Wir wurden immer mutiger und stellten uns vor das große Zentralstellwerk, wo gerade V63,045 mit einigen Verstärkungswagen wartete, während V43,1289 einen Reisezug nach Nyugati brachte
(Bild 12):
V63,045 bügelte auf und schickte sich an, ihre Wagen umzusetzen, sodass dieses Bild mit den im Hintergrund stehenden V43,1357 und V43,1218 entstand
(Bild 13):
Noch musste V63,045 warten. Links vom Zentralstellwerk hobelte gerade die Rangierabteilung mit M43,1107 vorbei, was uns heute auch noch einen Blick auf die Kopfseite des Stellwerks ermöglicht
(Bild 14):
Nebenan erreichte V63,049 mit einem hochwertigen Reisezug (leider unidentifiziert) Budapest-Nyugati, und schon konnte sich auch V63,045 aufmachen, diesen Zug zu übernehmen
(Bilder 15 und 16):
Am Bahnsteig links des Stellwerkes tat sich wieder etwas. Die Rangierlok V46,018, die modernste elektrische Rangierlokbaureihe der MÀV, setzte eine Wagenreihung um
(Bild 17):
Kaum war die Spitze frei, konnte auch V43,1144 ausfahren
(Bild 18):
Wir positionierten uns wieder in der Nähe des Zentralstellwerkes, wo man uns problemos gewähren ließ. V63,049 setzte zurück und passierte die beiden im Hintergrund mit ihren Zügen wartenden V43,1357 und V43,1218
(Bild 19):
Dieses imposante Stellwerk hatte es uns angetan. Hier kommt V46,018 mit ihrer Rangierabteilung zum Stellwerk herangefahren, um weitere Befehle zu erhalten
(Bild 20):
Danach fährt V43,1355 mit ihrem Zug an V46,018 und dem schönen Stellwerk vorbei
(Bilder 21 und 22):
Volle Breitseite! Im
Bild 23 kann man mal so richtig die langgestreckte Silhouette der V63,028 bewundern, die ihren - leider unidentifizierten - Schnellzug zum Nyugati-Bahnhof bringt:
Das gibt uns die Gelegenheit, einmal einen kurzen Blick auf das Drehgestell zu werfen. Im Jahre 1983, als die ersten Prototypen der Reihe V63 entstanden waren, hatte man wohl ziemliche Probleme mit der Lauftechnik und der Gleisbeanspruchung der dreiachsigen Prototyp-Drehgestelle. Daher trat die Herstellerfirma Ganz-Mávag an Krupp heran mit der Bitte, für die Serienlokomotiven gleisfreundliche und laufdynamisch bessere Drehgestelle zu entwickeln. Wir bei Krupp bekamen den Auftrag, nicht nur die dreiachsigen 120km/h-schnellen Drehgestelle für die weiteren V63-Lieferungen zu erarbeiten, sondern konstruierten auch ein dreiachsiges, 160km/h schnelles Drehgestell mit vollständig abgefederten Fahrmotoren sowie ein ebensolches, aber zweiachsiges Drehgestell.

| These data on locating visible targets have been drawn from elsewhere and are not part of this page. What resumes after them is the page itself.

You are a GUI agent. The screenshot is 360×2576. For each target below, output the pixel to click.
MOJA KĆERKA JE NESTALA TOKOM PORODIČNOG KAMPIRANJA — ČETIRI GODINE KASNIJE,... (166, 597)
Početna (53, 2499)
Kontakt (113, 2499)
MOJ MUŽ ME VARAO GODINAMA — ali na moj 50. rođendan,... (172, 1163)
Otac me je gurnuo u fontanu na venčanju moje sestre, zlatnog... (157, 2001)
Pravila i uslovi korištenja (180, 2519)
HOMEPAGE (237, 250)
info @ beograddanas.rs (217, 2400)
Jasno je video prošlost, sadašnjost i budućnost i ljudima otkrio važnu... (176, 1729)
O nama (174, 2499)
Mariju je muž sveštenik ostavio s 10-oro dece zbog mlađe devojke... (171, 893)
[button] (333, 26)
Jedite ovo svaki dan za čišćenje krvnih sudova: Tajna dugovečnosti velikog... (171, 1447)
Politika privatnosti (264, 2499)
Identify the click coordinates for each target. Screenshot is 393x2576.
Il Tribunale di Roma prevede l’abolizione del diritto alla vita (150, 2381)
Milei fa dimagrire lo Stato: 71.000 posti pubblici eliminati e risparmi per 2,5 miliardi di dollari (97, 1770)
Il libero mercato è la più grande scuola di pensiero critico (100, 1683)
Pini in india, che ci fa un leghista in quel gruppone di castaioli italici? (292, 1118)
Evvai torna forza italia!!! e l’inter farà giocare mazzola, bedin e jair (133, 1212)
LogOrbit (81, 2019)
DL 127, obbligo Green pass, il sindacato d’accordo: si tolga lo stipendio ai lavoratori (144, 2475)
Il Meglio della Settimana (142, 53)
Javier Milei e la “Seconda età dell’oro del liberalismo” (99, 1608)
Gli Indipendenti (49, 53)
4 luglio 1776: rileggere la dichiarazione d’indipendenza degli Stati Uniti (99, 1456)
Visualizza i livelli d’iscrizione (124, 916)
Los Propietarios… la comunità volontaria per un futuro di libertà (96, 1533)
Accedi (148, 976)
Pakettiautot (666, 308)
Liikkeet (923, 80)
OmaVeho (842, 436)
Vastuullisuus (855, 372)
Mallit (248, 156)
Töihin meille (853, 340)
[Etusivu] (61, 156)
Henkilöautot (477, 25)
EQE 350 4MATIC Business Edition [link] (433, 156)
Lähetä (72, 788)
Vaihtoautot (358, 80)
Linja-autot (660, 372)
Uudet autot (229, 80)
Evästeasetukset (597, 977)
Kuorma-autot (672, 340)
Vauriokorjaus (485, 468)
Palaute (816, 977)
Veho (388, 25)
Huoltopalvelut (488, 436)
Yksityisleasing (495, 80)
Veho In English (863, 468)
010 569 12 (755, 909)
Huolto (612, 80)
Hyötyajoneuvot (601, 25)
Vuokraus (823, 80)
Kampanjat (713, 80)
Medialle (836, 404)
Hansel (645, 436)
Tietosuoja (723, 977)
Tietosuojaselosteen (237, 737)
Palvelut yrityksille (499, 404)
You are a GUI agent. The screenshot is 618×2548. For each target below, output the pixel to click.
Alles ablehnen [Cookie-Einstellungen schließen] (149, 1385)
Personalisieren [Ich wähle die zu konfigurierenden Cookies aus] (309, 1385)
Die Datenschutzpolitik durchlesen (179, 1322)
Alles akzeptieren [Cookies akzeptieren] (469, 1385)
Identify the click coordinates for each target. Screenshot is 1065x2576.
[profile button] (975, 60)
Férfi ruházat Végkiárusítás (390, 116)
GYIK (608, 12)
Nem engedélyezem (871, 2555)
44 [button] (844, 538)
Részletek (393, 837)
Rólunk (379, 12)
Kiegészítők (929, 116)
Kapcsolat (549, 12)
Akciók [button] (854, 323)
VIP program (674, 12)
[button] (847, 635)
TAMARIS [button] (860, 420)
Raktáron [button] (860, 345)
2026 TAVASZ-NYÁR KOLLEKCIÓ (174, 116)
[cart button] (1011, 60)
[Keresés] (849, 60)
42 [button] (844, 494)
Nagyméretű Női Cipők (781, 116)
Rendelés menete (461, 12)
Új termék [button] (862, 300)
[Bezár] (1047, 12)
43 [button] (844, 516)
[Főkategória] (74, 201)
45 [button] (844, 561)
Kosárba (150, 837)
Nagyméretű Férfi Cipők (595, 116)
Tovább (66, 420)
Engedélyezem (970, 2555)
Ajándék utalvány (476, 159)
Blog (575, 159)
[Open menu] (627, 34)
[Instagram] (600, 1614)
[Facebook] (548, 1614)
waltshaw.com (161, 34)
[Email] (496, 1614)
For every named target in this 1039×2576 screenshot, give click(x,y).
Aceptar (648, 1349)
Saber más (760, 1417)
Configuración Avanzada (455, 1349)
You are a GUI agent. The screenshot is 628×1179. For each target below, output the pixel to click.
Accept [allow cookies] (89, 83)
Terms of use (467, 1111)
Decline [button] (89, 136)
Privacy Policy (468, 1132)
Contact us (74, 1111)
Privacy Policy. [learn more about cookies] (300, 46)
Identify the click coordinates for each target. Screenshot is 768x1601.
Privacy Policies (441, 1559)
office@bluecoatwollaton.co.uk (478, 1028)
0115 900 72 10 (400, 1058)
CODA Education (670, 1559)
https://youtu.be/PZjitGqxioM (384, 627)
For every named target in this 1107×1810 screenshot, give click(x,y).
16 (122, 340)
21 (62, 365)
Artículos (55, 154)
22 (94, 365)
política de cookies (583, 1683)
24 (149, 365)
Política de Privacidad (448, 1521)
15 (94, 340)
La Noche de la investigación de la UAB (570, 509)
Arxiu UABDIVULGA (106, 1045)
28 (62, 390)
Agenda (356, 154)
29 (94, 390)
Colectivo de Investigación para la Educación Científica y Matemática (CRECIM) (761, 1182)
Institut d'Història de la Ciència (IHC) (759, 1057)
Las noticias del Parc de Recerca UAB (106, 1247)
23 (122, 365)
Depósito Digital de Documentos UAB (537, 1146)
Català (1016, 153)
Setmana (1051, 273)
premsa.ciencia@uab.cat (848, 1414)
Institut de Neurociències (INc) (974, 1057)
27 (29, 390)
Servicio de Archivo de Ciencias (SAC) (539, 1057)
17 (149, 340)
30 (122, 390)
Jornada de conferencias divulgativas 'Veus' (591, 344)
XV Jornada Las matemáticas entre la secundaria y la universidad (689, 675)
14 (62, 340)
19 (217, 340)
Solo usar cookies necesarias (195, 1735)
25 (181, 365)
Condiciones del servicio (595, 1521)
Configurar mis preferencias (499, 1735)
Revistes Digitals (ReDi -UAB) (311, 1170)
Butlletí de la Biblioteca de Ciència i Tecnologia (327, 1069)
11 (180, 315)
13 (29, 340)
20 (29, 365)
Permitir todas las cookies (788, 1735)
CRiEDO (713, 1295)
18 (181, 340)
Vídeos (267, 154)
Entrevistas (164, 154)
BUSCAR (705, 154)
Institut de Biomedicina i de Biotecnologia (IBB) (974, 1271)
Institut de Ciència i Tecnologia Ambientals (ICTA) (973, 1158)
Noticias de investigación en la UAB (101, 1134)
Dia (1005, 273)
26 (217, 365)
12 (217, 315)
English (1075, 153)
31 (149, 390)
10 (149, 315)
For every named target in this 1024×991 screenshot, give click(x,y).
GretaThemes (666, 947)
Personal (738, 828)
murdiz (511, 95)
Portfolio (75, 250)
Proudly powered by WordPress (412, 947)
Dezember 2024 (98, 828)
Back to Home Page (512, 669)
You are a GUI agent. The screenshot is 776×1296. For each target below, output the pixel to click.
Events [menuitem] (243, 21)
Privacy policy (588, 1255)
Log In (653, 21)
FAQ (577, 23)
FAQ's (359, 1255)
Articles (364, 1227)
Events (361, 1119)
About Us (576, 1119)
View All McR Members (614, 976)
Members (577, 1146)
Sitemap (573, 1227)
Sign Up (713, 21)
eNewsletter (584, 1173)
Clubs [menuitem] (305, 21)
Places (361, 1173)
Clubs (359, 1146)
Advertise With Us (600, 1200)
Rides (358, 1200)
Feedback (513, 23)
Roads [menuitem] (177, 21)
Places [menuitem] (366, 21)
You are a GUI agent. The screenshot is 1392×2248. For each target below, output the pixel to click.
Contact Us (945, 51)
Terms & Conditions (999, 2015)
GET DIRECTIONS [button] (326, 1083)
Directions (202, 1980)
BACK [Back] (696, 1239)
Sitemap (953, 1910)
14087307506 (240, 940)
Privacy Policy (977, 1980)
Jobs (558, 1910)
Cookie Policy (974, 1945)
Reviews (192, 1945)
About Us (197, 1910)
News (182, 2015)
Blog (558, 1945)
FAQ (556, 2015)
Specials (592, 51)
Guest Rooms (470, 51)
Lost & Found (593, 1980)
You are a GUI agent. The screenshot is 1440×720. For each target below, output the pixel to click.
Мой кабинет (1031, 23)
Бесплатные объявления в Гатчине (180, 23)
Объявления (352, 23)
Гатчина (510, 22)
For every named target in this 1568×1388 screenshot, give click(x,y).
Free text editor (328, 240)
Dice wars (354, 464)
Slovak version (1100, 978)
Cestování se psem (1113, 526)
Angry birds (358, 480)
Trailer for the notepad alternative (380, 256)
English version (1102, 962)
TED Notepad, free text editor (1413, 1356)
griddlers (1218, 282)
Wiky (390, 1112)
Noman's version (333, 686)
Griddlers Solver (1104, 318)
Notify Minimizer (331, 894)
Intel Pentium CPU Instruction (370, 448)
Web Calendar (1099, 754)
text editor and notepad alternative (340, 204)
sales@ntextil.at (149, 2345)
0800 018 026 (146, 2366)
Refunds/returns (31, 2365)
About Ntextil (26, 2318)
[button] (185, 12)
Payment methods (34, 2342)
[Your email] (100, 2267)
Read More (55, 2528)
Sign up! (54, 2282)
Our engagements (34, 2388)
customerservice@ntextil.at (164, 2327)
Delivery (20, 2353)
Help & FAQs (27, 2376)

Ich selbst war mit den fahrtechnischen Auslegungsrechnungen beschäftigt und hatte daher viel Kontakt mit den uns in gewissen Abständen besuchenden ungarischen Kollegen. Hieraus ist eine bis heute andauernde Freundschaft mit dem damaligen sehr gut Deutsch sprechenden Begleiter, Rudolf K., entstanden - eine meiner schönen Erfahrungen in meinem beruflichen Leben!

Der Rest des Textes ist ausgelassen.